抜粋文:
“自分にベスト”な1社を見極めるには?
20代15人、就職の決め手「自分に合う会社」って一体どうすれば見つかるんだろう? その答えを探るべく、この特集では、トップカンパニーでイキイキと働く先輩たちに、就職先選びで重視したことを聞いてみた。自分に最も合った会社とは何か、先輩たちの実体験を通して、“ベストな1社”を選ぶためのヒントを教えてもらおう。
ビッグデータやAIなど、新しいIT技術に注目が集まり始めた2016年の夏に、私の就職活動はスタートしました。当時私は、大学院で人間環境学を専攻。人間の眼球運動を研究し、実験データの分析や調査をしていたこともあり、「データサイエンス」に関わる仕事をしたいと考えていました。
では、どんな業界でその経験を積みたいのか。就職活動関連の書籍や、就職した先輩の話をもとに参考にしましたが、答えは見つかりませんでした。それなら、さまざまな業界と関わりながら自分の好きな業界を見つければいい。そう思い、国内外のコンサルティングファームやシンクタンクを中心にインターンシップや説明会に参加するようにしていました。どんな仕事がしたいのかが明確だったこともあり、順調に選考が進み、結果的に富士通総研(以下、FRI)をはじめ、3社ほど内定を頂きました。しかし、どの企業が自分にとってベストな選択なのかを決めきれないまま、内定承諾書の提出期限は目前まで迫っていたのです。
そんなときに開催されたFRIの内定者懇親会での出会いが、入社の決め手となりました。出会ったのは、入社2年目の先輩社員。年齢が近く、入社からわずか1年にも関わらず、大手メディアの画像認識システムの新規開発を任されていました。お客さまへの提案だけではなく、分析や調査まで一貫して携われること、若手のうちから多様な経験が積める環境や画像認識のシステム開発に魅力を感じ、入社を決めたのです。
入社後は、希望していた画像認識プロジェクトに、念願かなって配属が決まりました。動画を配信する際に顔認証の技術を使い、リアルタイムで出演者の名前を表示する仕組みを作りあげることがゴール。出演者一人一人の顔をデータ化し、その膨大なデータをスピーディーに引き出せるシステム基盤を開発しました。学生時代とは違い、想像以上に多いデータを扱うことは非常に難しかったのですが、先輩のサポートもあり、検索性の高い仕組みを完成させることができました。

データソースの項目:
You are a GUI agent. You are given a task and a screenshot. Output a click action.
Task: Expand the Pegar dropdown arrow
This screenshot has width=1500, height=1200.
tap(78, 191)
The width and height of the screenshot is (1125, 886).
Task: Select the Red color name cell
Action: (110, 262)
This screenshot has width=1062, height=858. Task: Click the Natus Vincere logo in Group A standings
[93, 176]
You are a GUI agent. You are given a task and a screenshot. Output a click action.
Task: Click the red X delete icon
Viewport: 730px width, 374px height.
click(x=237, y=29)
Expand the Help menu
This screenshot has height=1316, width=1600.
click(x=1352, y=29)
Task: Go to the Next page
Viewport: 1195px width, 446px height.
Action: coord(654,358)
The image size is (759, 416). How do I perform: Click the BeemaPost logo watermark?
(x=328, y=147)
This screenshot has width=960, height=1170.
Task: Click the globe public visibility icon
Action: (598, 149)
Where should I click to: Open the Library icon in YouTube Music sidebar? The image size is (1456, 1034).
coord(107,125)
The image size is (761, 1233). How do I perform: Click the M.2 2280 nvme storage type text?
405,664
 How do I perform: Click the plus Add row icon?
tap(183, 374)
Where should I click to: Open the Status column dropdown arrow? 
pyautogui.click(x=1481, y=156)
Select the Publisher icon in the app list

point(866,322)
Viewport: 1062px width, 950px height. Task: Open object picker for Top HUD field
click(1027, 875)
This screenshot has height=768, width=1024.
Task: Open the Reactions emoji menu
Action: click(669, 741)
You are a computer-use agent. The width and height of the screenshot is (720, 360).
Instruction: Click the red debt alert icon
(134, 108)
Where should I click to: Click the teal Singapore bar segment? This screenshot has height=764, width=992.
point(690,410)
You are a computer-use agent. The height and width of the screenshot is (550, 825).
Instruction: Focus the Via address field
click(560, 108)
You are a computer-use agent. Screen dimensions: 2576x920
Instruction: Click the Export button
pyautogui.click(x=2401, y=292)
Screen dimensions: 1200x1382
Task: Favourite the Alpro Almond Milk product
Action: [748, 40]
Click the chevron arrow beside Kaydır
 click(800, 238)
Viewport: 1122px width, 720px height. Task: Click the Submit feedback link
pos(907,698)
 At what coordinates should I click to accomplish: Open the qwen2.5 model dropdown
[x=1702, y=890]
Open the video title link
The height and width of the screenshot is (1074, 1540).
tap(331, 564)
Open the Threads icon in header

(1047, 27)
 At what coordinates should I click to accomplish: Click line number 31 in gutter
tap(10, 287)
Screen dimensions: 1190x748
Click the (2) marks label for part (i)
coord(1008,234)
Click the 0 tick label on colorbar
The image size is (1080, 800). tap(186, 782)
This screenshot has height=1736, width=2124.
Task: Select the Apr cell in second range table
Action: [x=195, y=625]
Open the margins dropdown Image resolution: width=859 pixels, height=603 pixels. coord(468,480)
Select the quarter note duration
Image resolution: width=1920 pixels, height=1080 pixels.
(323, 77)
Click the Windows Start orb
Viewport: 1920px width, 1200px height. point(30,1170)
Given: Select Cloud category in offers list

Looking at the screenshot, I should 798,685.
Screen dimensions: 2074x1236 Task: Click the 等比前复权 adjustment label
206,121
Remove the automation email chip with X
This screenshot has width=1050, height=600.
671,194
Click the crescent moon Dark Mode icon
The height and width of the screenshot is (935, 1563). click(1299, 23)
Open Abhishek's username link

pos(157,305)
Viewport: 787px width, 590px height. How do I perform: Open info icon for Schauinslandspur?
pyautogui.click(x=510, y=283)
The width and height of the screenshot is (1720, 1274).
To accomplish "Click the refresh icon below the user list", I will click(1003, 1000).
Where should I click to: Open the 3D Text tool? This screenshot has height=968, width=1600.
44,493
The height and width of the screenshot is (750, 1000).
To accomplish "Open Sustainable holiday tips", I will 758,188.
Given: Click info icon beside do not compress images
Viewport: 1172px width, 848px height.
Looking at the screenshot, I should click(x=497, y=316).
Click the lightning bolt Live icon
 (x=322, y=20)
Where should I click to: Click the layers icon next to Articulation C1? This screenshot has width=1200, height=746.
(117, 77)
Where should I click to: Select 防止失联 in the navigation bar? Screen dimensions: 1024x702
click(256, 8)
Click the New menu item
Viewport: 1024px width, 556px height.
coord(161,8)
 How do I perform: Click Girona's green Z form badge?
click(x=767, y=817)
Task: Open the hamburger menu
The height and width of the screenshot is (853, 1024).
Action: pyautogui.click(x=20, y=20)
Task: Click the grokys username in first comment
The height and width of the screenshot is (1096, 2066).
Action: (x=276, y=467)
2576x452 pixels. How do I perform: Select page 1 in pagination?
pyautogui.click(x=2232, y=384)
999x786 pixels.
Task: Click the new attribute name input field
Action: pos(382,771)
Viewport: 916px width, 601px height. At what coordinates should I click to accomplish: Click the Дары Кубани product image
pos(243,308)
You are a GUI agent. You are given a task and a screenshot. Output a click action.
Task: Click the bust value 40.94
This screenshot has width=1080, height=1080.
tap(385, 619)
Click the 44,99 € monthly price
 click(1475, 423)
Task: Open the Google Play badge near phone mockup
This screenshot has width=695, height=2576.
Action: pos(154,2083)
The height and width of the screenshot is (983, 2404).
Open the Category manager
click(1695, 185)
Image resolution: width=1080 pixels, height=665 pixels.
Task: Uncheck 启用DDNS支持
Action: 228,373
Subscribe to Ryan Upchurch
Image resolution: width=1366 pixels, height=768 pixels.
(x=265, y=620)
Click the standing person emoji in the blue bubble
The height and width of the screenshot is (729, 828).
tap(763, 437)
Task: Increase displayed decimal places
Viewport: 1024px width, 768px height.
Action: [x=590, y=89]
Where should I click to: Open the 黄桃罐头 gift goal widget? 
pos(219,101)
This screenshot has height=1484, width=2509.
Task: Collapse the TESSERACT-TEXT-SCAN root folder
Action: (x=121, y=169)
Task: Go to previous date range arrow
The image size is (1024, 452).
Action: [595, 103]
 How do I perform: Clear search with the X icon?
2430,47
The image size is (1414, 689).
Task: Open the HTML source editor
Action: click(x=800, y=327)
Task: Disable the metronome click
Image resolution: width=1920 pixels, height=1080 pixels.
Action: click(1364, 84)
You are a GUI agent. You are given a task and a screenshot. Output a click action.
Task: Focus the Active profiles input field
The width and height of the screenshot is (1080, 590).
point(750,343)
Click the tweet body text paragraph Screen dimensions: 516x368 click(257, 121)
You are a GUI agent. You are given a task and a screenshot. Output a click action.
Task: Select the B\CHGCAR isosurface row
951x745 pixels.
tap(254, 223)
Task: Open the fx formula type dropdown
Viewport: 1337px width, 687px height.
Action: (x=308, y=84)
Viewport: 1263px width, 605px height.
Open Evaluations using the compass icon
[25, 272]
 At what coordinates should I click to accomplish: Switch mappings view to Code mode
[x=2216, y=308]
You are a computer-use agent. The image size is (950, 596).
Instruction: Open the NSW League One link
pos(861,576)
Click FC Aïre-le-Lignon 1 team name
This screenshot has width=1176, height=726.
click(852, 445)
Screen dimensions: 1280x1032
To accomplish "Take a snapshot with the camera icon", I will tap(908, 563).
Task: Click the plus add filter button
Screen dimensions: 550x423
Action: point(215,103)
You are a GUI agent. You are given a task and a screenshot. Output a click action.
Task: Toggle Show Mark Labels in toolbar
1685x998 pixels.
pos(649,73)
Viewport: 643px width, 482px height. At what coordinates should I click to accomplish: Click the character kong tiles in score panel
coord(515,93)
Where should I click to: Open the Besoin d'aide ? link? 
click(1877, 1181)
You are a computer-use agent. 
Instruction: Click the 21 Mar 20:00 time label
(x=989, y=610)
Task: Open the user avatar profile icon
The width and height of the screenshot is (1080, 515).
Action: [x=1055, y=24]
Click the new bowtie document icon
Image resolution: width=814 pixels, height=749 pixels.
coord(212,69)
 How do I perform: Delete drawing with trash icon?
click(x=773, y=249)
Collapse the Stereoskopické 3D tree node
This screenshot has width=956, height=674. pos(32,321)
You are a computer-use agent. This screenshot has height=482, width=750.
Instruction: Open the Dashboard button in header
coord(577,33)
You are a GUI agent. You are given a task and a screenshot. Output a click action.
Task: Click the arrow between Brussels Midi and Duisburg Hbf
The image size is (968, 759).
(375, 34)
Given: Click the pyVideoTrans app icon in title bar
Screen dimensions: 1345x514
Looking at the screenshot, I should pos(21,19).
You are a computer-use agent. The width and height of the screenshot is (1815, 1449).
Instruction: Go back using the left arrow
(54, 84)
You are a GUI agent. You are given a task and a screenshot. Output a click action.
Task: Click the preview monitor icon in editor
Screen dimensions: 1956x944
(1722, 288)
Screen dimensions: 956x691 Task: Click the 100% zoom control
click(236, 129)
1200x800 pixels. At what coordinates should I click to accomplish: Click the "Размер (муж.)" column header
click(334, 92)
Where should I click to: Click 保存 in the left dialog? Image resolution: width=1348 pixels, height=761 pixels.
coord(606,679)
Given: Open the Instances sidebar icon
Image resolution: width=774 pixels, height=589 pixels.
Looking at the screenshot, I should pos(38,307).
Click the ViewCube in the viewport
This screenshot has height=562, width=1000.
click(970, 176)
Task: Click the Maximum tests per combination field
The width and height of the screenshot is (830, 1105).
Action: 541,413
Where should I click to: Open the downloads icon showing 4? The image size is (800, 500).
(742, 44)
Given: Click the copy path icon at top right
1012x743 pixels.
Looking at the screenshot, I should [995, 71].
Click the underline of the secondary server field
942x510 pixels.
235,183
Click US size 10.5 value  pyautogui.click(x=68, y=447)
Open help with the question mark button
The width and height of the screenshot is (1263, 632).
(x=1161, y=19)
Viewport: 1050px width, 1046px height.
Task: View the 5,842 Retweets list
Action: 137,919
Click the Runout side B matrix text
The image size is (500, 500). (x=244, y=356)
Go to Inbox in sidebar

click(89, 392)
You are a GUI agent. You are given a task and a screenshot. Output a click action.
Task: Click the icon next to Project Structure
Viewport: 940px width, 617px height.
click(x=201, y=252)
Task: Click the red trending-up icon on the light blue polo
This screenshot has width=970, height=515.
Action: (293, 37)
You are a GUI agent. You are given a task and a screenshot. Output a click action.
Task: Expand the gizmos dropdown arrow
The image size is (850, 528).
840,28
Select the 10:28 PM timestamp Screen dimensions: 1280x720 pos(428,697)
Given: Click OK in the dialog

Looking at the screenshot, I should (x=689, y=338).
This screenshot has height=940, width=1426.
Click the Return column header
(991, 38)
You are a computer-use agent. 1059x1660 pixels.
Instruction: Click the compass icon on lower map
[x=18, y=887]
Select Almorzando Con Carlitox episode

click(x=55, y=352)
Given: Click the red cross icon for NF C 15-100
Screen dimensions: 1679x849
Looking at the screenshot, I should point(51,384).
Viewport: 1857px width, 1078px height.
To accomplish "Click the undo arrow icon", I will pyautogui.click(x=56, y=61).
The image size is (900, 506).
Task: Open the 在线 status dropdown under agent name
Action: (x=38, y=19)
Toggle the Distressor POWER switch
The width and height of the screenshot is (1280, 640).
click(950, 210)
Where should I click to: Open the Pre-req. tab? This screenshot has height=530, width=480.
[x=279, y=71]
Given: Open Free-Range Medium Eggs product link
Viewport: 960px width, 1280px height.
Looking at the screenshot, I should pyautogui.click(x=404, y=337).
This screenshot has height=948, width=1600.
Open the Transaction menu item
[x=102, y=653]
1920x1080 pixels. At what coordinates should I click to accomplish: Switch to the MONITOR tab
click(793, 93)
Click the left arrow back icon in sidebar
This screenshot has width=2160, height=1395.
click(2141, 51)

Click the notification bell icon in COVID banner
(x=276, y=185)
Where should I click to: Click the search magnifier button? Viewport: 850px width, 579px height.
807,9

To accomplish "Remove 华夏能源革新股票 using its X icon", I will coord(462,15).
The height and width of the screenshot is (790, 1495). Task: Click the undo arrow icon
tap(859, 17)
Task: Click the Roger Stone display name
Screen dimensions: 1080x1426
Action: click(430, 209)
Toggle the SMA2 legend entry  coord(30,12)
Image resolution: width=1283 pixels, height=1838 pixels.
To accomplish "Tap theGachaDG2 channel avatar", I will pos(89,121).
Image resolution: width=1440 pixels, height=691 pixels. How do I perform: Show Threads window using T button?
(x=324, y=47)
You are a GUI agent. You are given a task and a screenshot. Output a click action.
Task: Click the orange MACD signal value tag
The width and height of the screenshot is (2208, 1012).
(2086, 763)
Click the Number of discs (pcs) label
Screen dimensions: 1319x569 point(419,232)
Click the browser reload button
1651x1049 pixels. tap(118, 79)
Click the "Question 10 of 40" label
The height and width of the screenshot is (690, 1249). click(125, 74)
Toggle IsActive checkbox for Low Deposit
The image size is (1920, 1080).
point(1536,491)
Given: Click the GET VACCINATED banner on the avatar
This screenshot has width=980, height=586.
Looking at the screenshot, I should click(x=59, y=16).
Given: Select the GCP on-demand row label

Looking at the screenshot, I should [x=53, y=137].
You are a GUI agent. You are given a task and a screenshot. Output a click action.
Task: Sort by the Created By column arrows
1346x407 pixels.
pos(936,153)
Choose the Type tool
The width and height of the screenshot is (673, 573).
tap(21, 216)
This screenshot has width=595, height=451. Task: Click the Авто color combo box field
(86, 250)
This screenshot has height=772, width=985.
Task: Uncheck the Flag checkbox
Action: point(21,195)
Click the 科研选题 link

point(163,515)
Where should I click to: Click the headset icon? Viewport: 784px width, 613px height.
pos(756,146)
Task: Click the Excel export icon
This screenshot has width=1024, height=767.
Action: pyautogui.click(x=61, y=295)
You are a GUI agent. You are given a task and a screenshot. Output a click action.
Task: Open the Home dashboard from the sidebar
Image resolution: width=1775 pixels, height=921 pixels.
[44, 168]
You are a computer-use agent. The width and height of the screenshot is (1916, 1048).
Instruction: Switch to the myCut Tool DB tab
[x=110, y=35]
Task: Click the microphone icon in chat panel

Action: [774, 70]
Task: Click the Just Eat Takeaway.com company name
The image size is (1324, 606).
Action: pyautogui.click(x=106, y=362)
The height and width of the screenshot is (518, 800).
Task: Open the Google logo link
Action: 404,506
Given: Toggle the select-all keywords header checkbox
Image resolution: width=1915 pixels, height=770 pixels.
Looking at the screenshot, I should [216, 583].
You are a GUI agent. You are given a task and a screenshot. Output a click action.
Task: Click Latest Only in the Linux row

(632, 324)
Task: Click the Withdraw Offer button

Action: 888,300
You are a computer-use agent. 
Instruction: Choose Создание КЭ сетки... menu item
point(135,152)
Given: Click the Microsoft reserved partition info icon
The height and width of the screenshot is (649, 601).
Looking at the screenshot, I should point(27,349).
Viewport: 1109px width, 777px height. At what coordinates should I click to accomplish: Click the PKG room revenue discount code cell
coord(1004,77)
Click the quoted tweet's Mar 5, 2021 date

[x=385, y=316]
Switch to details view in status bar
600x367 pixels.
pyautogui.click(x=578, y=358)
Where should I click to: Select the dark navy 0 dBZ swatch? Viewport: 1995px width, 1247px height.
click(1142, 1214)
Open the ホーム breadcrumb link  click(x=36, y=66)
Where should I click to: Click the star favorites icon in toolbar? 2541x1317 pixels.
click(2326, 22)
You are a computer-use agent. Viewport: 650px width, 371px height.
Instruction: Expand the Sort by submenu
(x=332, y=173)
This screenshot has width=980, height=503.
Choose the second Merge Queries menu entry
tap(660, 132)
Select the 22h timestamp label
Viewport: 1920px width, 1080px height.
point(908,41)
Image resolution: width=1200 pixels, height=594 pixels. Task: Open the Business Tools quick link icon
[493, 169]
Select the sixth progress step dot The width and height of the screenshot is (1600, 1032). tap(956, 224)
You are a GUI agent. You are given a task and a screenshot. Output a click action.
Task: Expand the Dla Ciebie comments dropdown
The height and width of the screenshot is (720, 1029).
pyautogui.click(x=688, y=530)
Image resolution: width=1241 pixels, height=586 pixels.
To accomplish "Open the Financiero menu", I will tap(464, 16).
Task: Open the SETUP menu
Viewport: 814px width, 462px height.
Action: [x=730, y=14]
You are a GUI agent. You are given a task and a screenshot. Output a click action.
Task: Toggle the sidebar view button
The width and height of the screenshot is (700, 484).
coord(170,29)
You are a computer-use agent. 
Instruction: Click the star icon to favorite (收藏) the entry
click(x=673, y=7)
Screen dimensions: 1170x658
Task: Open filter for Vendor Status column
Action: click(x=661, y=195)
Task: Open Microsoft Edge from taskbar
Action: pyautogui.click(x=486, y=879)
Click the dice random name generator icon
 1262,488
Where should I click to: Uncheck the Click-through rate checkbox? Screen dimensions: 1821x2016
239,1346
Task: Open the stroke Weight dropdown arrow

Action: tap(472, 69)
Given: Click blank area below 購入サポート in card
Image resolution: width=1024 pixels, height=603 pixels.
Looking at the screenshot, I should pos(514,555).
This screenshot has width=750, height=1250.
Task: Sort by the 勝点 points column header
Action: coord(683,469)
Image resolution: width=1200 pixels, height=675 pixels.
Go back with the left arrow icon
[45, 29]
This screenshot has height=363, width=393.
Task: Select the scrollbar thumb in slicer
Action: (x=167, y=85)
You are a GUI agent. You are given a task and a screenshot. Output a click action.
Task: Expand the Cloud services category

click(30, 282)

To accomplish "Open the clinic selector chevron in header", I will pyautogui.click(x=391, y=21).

作業:
A - 次の(i)〜(iii)が抜粋文の内容と合うかをそれぞれ「はい」か「いいえ」で答え、判断の決め手となる抜粋文の語句を正確に引用すること。(i) 筆者は大学院で人間環境学を専攻していた。(ii) 筆者の就職活動は2017年の夏に始まった。(iii) 内定者懇親会で出会った先輩社員は入社3年目だった。
B - 抜粋文のうち、「入社後は、希望していた画像認」から「完成させることができました。」までの部分を、両端を含めて一字も変えずに返すこと。

作業の解答:
A -
(i) はい。「当時私は、大学院で人間環境学を専攻。」
(ii) いいえ。「2016年の夏に、私の就職活動はスタートしました」
(iii) いいえ。「出会ったのは、入社2年目の先輩社員。」

B -
入社後は、希望していた画像認識プロジェクトに、念願かなって配属が決まりました。動画を配信する際に顔認証の技術を使い、リアルタイムで出演者の名前を表示する仕組みを作りあげることがゴール。出演者一人一人の顔をデータ化し、その膨大なデータをスピーディーに引き出せるシステム基盤を開発しました。学生時代とは違い、想像以上に多いデータを扱うことは非常に難しかったのですが、先輩のサポートもあり、検索性の高い仕組みを完成させることができました。